> **What you will do**:
Rewrite the rows as a Markdown table with the columns Row and Line, numbering each line and skipping blank lines. Begin at the line that contains "Select the Évaluation (1) tab" and stop after the line that contains "Open the red C extension icon". Leave the pictures out.

> **Input**:
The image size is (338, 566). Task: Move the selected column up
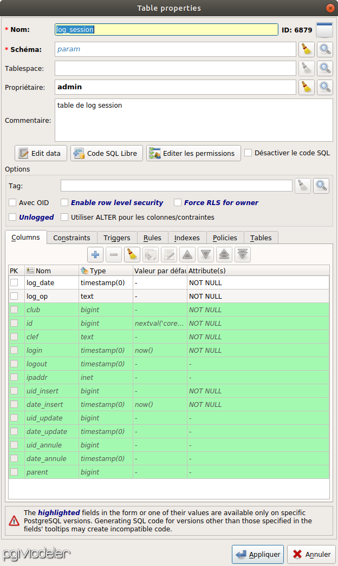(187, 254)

...

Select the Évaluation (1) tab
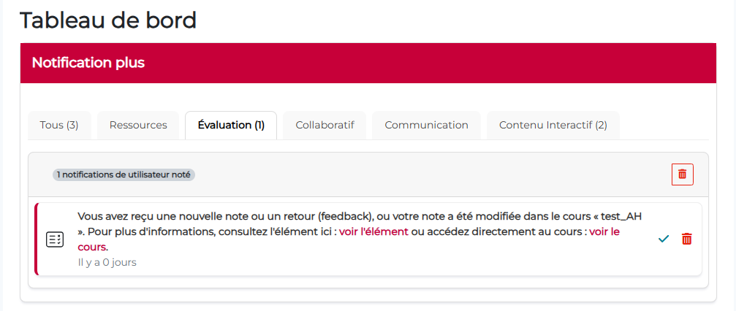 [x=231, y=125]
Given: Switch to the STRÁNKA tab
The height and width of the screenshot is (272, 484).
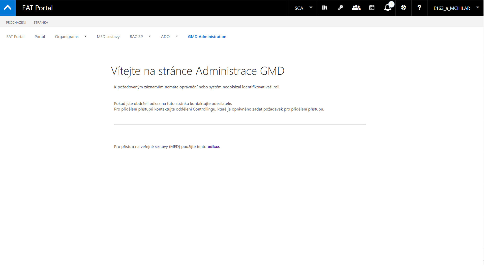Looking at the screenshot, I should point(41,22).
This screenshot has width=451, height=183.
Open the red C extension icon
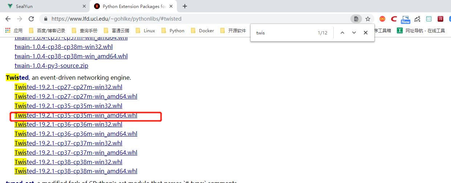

> **Exercise response**:
| Row | Line |
|---|---|
| 1 | Select the Évaluation (1) tab |
| 2 |  [x=231, y=125] |
| 3 | Given: Switch to the STRÁNKA tab |
| 4 | The height and width of the screenshot is (272, 484). |
| 5 | Looking at the screenshot, I should point(41,22). |
| 6 | This screenshot has width=451, height=183. |
| 7 | Open the red C extension icon |